Transcribe the data exactly, pictures excluded.

======== INPUT MATERIAL ========

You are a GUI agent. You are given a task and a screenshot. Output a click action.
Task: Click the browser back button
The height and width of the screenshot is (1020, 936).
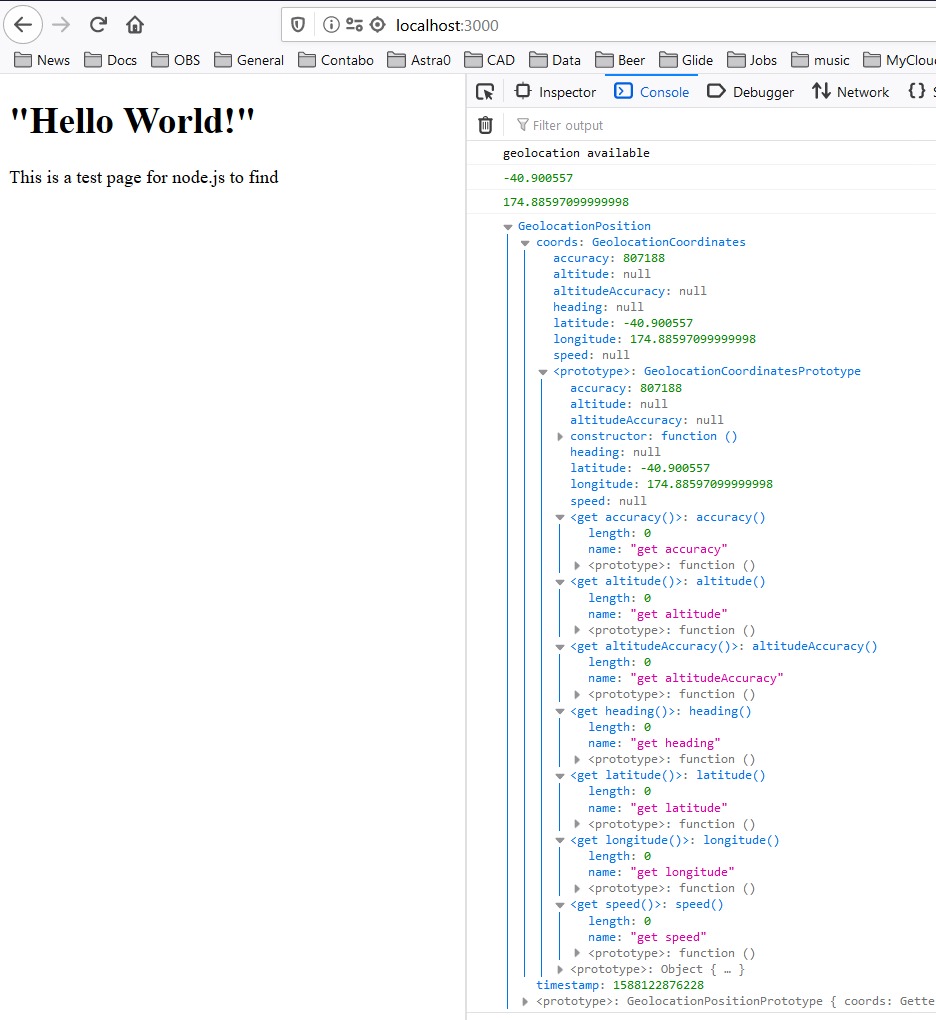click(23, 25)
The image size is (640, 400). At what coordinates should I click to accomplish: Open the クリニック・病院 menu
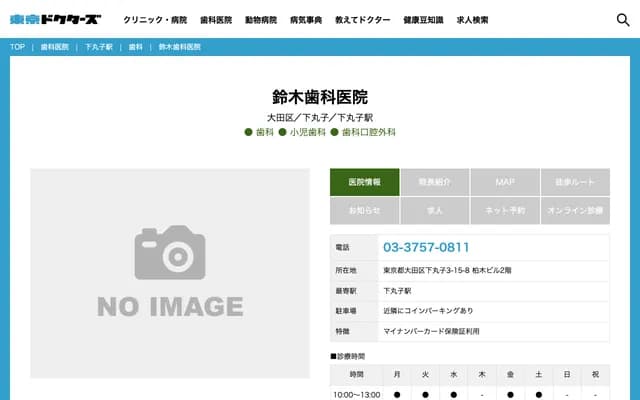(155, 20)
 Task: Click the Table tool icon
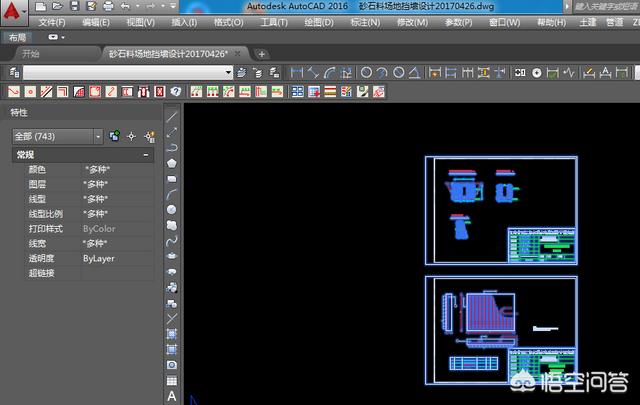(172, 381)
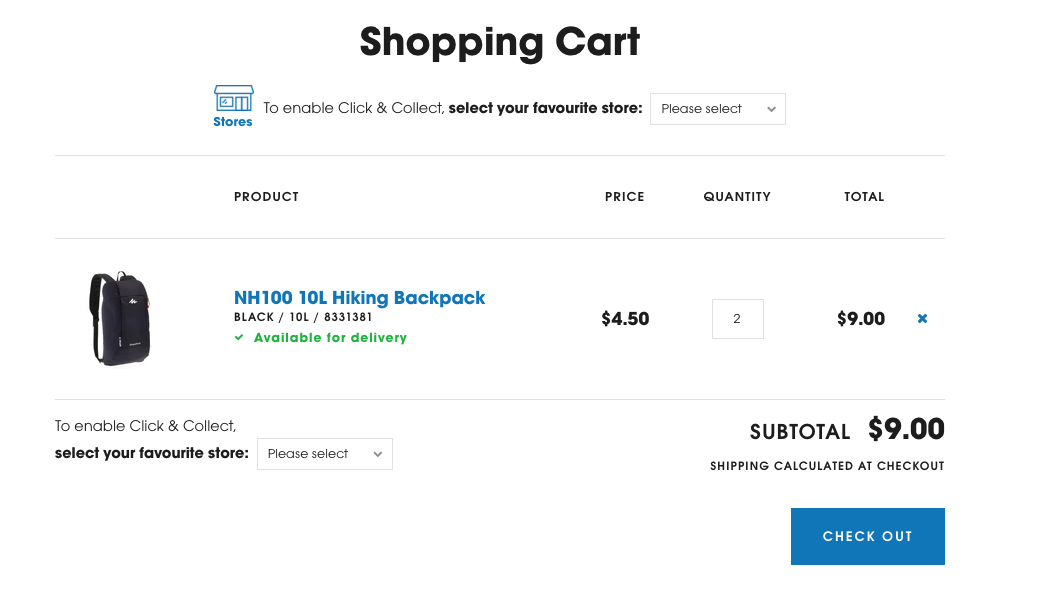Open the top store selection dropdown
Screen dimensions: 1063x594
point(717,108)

========

§ ANSWER TO THIS EXERCISE
You are a GUI agent. You are given a task and a screenshot. Output a click action.
Task: Click the browser back button
The height and width of the screenshot is (1020, 936).
click(23, 25)
The image size is (640, 400). At what coordinates should I click to accomplish: Open the クリニック・病院 menu
(155, 20)
 Task: Click the Table tool icon
(172, 381)
Open the top store selection dropdown
Screen dimensions: 1063x594
point(717,108)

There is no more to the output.